Look for the word "computer" in the entries below, then copy every line that has it.

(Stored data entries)
__________________________________________________
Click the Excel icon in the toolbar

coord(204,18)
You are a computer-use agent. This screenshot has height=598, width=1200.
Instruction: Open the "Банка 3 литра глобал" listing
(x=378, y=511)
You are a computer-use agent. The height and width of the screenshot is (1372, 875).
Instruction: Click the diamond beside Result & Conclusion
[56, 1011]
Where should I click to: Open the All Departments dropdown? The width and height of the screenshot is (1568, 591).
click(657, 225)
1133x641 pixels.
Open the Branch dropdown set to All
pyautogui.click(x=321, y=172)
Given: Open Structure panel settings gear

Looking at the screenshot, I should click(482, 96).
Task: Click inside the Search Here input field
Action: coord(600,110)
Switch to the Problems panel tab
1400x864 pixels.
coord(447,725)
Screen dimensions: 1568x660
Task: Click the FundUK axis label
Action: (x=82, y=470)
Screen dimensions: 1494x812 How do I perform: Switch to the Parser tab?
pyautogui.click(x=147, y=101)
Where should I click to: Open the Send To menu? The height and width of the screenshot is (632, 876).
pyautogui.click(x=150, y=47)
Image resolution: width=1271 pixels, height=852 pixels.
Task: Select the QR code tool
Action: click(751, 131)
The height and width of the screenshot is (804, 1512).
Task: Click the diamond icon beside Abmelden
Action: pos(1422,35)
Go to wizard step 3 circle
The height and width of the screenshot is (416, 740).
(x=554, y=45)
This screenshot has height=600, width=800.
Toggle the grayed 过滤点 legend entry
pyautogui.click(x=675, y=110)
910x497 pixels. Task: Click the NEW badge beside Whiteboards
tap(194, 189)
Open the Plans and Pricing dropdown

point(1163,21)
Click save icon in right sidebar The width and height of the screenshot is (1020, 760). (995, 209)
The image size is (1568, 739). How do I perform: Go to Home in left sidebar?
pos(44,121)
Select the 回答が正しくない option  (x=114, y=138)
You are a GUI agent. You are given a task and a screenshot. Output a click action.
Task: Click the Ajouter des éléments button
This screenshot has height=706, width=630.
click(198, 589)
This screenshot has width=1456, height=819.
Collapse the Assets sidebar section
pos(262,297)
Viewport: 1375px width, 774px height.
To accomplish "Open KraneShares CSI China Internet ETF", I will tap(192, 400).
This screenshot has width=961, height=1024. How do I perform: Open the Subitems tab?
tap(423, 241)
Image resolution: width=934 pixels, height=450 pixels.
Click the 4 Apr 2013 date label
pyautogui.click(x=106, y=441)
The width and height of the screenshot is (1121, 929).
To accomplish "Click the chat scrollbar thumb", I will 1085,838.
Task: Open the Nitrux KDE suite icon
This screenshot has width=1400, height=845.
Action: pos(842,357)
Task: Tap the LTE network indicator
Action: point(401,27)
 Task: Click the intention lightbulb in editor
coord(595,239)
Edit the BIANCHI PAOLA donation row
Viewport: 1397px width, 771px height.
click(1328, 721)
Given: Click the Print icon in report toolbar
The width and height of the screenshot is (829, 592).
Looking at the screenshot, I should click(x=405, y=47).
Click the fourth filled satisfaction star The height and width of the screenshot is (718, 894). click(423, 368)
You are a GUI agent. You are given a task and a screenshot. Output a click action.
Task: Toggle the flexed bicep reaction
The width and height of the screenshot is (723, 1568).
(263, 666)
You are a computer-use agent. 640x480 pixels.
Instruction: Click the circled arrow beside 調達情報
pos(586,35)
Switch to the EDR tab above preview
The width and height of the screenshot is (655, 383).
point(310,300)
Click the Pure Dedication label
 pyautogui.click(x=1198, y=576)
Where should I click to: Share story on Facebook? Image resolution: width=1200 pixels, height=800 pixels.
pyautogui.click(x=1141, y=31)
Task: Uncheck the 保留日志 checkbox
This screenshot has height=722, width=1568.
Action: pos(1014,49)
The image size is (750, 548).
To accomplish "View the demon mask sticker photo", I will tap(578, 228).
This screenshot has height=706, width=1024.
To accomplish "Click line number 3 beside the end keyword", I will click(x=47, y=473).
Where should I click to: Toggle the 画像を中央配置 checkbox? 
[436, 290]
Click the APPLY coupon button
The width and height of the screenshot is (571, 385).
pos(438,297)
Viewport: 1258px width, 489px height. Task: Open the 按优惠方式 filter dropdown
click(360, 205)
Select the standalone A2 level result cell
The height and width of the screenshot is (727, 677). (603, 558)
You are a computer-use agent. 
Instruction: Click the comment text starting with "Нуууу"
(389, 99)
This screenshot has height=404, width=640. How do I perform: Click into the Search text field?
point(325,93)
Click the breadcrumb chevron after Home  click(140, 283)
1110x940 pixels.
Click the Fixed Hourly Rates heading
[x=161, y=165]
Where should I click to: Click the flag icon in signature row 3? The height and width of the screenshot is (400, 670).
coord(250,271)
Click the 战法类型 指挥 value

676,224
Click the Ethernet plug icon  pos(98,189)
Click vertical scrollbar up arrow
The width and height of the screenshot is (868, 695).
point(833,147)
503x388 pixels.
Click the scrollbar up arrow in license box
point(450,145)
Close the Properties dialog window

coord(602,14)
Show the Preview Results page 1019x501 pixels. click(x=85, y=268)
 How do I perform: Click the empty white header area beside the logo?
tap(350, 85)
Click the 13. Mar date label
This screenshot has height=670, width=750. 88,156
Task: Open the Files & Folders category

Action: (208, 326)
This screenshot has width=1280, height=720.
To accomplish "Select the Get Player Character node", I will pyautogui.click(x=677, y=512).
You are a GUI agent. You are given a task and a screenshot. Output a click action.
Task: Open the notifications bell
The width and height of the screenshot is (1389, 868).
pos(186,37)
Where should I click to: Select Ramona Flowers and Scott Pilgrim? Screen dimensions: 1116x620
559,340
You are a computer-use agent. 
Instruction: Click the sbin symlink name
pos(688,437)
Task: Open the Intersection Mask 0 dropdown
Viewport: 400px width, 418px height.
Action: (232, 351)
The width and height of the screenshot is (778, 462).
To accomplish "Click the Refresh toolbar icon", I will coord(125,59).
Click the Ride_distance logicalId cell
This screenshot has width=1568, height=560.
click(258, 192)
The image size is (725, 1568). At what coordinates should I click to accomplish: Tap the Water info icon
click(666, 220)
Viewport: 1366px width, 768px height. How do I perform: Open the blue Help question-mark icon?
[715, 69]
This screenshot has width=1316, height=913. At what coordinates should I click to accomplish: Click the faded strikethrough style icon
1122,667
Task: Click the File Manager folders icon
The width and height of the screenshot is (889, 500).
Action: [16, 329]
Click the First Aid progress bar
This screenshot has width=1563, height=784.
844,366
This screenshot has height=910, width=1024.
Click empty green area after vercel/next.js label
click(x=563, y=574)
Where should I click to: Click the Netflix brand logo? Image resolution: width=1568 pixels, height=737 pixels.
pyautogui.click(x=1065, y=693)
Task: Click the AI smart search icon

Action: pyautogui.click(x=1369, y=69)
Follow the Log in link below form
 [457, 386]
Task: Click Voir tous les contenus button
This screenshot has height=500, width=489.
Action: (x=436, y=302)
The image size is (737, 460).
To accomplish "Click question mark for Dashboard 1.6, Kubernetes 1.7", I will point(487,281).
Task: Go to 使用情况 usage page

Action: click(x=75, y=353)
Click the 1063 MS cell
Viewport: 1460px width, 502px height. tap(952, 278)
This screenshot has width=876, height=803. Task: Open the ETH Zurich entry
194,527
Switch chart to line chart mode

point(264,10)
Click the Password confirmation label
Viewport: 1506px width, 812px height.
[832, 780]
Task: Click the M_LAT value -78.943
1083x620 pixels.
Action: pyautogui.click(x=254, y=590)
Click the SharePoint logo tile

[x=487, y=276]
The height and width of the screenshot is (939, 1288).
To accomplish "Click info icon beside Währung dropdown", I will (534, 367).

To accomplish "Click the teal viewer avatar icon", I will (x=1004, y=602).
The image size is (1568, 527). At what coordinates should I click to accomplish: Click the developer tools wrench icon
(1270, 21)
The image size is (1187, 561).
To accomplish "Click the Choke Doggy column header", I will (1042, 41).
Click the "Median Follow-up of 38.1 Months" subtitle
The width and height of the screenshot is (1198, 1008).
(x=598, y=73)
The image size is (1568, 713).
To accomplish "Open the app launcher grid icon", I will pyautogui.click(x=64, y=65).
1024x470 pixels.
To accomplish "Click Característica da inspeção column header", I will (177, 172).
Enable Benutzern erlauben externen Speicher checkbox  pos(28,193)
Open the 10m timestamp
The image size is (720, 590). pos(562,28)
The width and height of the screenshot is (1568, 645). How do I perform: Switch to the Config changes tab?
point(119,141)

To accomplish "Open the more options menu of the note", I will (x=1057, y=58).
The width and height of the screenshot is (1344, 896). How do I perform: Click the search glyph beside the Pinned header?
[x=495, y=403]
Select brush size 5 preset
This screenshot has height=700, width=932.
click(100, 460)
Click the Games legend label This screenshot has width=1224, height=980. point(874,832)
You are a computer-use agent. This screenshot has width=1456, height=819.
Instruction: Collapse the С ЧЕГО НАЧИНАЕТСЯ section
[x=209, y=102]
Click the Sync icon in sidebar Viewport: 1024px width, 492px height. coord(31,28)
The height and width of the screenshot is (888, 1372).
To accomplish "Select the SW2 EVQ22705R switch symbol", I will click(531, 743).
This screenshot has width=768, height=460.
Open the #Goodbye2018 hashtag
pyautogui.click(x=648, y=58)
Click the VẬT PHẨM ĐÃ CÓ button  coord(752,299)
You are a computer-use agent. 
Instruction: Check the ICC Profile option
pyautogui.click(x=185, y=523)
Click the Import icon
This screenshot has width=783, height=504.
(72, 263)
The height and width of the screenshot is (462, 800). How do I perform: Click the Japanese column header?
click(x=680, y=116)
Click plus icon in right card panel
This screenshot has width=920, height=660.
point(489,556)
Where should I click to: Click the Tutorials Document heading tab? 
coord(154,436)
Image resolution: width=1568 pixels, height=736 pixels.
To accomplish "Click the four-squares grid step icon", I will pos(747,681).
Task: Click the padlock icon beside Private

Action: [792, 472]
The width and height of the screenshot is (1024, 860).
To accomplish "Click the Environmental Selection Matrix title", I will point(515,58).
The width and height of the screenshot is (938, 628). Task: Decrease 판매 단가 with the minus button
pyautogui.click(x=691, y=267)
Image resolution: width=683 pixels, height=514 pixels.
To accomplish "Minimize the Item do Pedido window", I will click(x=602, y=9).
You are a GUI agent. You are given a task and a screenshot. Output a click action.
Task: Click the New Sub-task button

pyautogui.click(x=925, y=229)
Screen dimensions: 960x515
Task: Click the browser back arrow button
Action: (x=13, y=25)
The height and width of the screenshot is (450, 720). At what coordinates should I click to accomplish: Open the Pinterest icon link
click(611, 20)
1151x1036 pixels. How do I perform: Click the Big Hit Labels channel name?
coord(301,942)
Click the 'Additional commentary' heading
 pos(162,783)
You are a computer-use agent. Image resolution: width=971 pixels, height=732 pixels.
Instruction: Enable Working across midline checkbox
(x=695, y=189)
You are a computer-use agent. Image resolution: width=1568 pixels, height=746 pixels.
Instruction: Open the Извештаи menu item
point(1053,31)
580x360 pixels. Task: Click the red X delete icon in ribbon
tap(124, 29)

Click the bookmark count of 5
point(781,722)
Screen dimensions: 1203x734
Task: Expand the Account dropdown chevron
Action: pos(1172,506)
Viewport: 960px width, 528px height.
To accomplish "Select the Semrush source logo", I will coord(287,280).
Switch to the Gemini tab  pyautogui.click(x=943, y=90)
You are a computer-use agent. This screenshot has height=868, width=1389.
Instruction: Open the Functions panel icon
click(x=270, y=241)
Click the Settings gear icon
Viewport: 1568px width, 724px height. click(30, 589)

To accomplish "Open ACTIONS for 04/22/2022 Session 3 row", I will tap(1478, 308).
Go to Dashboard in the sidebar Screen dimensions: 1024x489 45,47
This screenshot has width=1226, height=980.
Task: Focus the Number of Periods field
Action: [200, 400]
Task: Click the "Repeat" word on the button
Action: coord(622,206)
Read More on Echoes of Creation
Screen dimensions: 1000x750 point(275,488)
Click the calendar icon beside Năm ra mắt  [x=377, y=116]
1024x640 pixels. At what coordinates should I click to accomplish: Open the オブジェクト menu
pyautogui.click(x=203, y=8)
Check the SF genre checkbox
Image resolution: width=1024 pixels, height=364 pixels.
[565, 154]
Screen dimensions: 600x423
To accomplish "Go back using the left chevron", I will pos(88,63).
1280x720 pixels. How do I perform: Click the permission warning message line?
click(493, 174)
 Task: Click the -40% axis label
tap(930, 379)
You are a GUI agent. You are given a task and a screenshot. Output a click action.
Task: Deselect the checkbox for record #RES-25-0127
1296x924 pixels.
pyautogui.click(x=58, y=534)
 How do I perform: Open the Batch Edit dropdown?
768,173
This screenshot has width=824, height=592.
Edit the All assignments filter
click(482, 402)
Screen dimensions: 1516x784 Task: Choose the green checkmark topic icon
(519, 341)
__________________________________________________
▶ _EXPECTED ANSWER_
You are a computer-use agent. This screenshot has height=598, width=1200.
You are a computer-use agent. The height and width of the screenshot is (1372, 875).
You are a computer-use agent. 640x480 pixels.
You are a computer-use agent. 
You are a computer-use agent. 
You are a computer-use agent. This screenshot has width=1456, height=819.
You are a computer-use agent. 
You are a computer-use agent. Image resolution: width=971 pixels, height=732 pixels.
You are a computer-use agent. Image resolution: width=1568 pixels, height=746 pixels.
You are a computer-use agent. This screenshot has height=868, width=1389.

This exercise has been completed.